### What is needed
Using the listing below, set down exactly the lines starting at the line that contains "Brand catalogue (203, 2495)" and ending at the line that contains "Privacy policy (200, 2457)", both included, and no others.

### Exercise material
- - - -

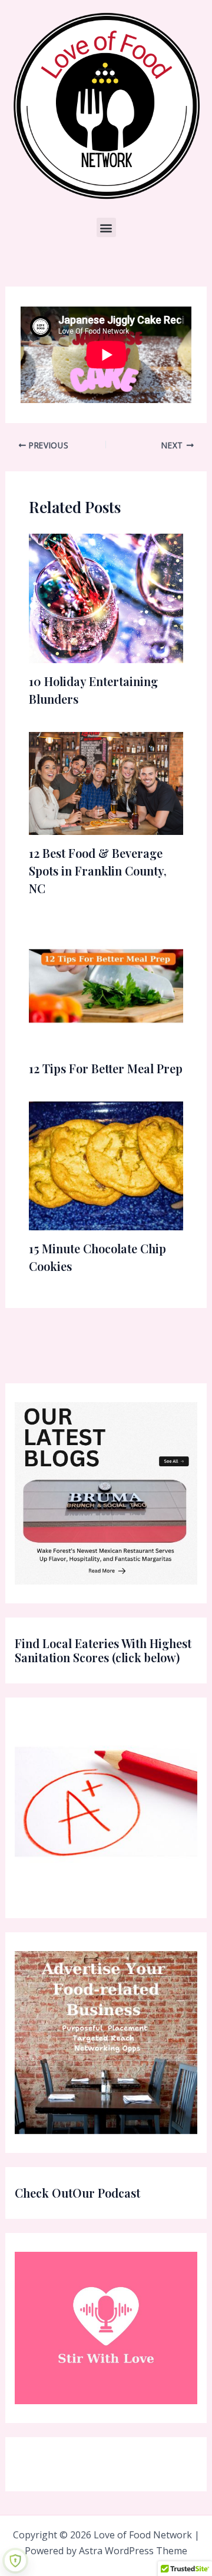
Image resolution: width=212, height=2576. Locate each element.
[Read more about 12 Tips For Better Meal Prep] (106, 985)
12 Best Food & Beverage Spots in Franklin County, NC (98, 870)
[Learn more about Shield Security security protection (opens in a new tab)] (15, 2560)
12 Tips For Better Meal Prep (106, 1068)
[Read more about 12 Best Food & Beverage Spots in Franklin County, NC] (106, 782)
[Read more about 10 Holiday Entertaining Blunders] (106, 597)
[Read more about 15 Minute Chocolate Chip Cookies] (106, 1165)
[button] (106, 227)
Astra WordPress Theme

- - - -

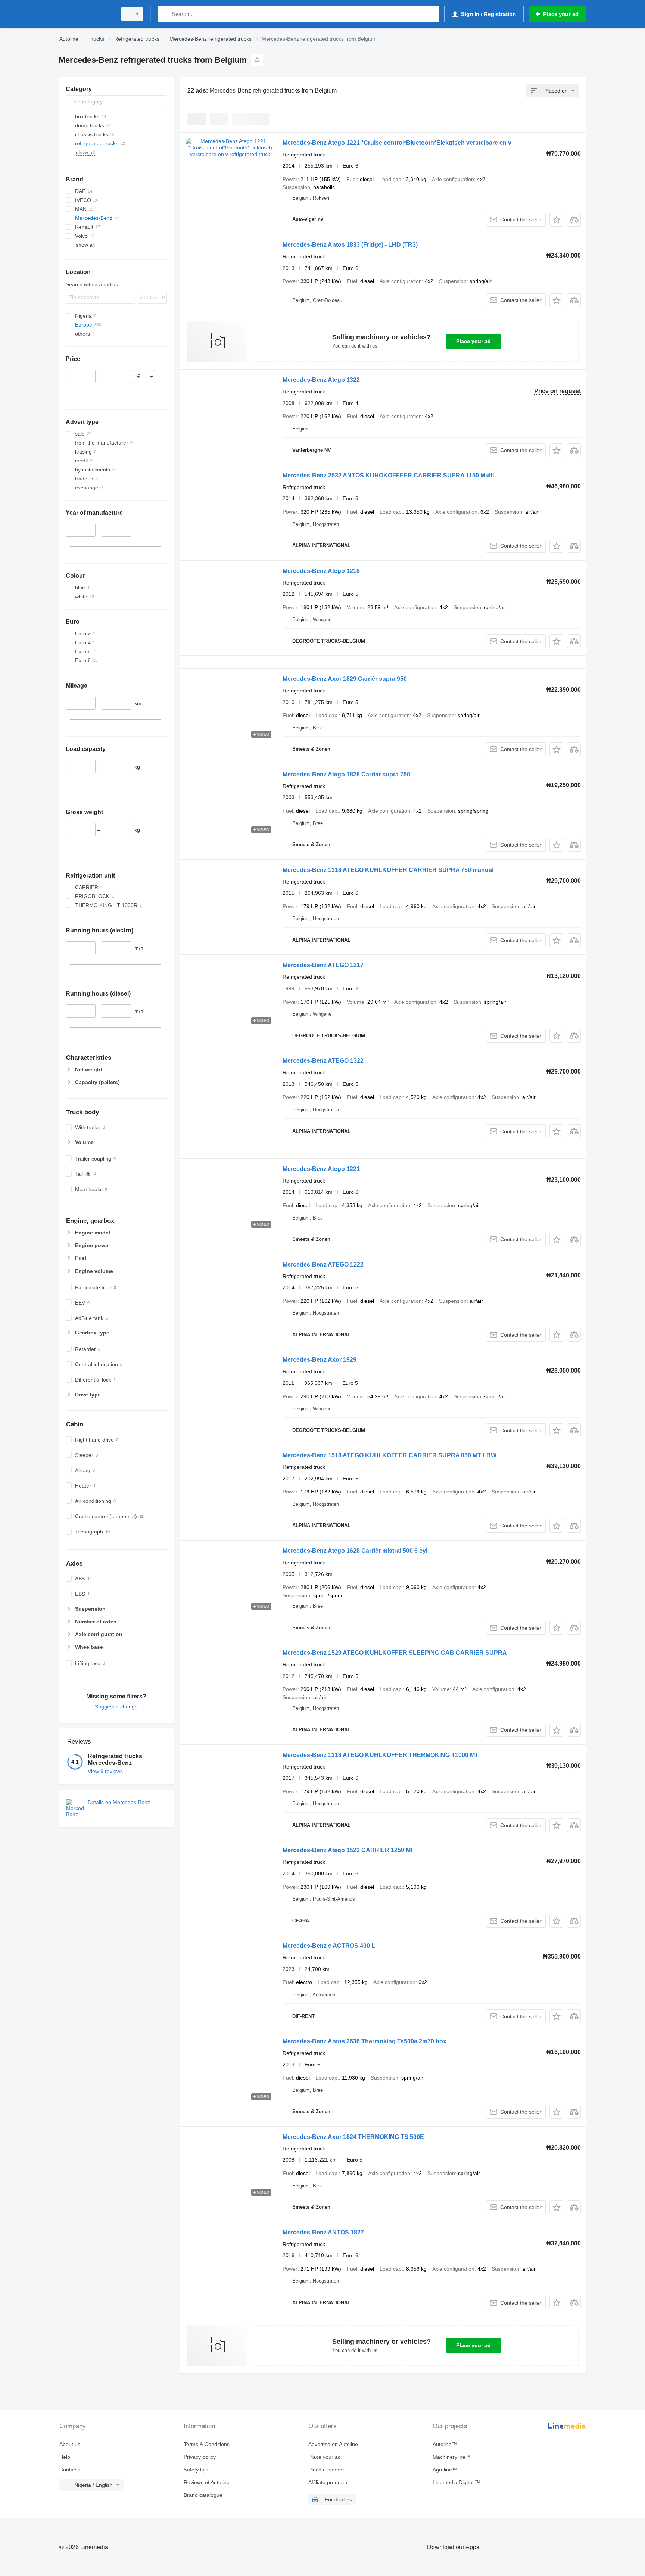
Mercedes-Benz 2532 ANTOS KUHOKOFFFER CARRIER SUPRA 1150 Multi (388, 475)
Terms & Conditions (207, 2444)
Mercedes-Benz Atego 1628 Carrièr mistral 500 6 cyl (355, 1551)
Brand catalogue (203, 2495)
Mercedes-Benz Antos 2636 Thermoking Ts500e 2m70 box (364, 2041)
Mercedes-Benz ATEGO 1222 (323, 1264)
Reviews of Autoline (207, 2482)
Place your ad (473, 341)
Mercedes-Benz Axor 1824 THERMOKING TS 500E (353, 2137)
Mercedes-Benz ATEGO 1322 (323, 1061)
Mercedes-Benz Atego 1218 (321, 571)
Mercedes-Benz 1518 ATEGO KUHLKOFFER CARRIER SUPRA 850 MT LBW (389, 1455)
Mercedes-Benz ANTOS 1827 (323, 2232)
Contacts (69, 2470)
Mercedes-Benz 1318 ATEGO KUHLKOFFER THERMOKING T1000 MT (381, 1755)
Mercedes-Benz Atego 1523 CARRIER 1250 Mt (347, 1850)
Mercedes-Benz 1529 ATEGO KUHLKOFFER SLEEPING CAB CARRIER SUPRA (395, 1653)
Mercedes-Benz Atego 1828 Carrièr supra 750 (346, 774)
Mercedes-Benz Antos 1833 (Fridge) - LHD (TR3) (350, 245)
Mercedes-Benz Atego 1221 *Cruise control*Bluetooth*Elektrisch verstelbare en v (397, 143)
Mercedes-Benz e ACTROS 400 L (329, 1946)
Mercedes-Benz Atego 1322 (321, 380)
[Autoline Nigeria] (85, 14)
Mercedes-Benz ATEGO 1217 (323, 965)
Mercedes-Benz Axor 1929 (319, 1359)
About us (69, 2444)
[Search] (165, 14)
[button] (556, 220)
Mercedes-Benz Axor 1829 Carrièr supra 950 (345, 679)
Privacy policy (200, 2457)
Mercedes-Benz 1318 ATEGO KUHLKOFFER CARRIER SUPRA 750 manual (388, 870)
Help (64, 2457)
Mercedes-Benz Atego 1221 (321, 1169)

- - - -

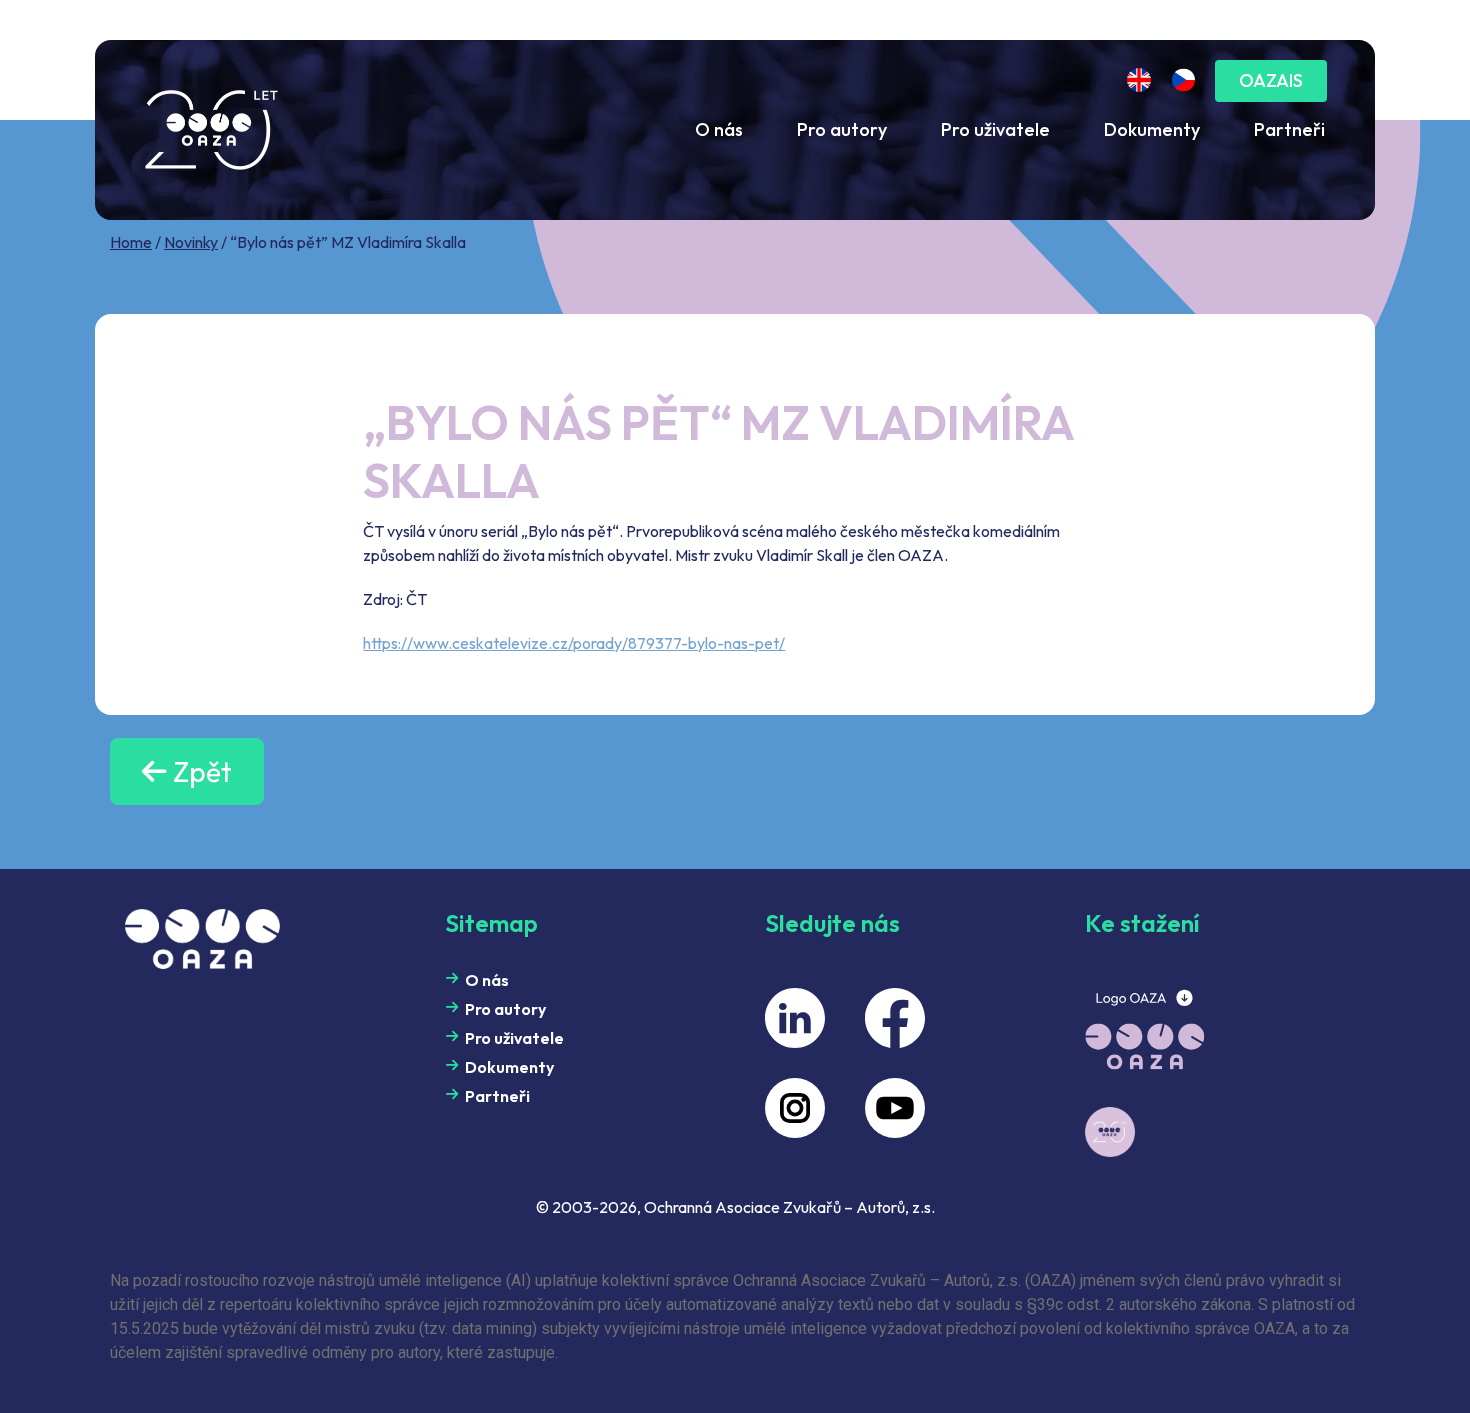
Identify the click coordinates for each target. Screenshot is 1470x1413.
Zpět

- - - -

### Answer box
Brand catalogue (203, 2495)
Mercedes-Benz Antos 2636 Thermoking Ts500e 2m70 box (364, 2041)
Mercedes-Benz ATEGO 1222 (323, 1264)
Reviews of Autoline (207, 2482)
Place your ad (473, 341)
Mercedes-Benz Axor 1824 THERMOKING TS 500E (353, 2137)
Mercedes-Benz ATEGO 1322 (323, 1061)
Mercedes-Benz Atego 1218 (321, 571)
Mercedes-Benz 1518 ATEGO KUHLKOFFER CARRIER SUPRA 850 MT LBW (389, 1455)
Mercedes-Benz ANTOS 1827 (323, 2232)
Contacts (69, 2470)
Mercedes-Benz 1318 ATEGO KUHLKOFFER THERMOKING T1000 MT (381, 1755)
Mercedes-Benz Atego 1523 CARRIER 1250 Mt (347, 1850)
Mercedes-Benz 1529 ATEGO KUHLKOFFER SLEEPING CAB CARRIER SUPRA (395, 1653)
Mercedes-Benz Atego 1828 Carrièr supra 750 (346, 774)
Mercedes-Benz Antos 1833 (Fridge) - LHD (TR3) (350, 245)
Mercedes-Benz Atego 1221 *Cruise control*Bluetooth*Elektrisch verstelbare en v (397, 143)
Mercedes-Benz e ACTROS 400 L (329, 1946)
Mercedes-Benz Atego 1322 (321, 380)
[Autoline Nigeria] (85, 14)
Mercedes-Benz ATEGO 1217 (323, 965)
Mercedes-Benz Axor 1929 (319, 1359)
About us (69, 2444)
[Search] (165, 14)
[button] (556, 220)
Mercedes-Benz Axor 1829 Carrièr supra 950 (345, 679)
Privacy policy (200, 2457)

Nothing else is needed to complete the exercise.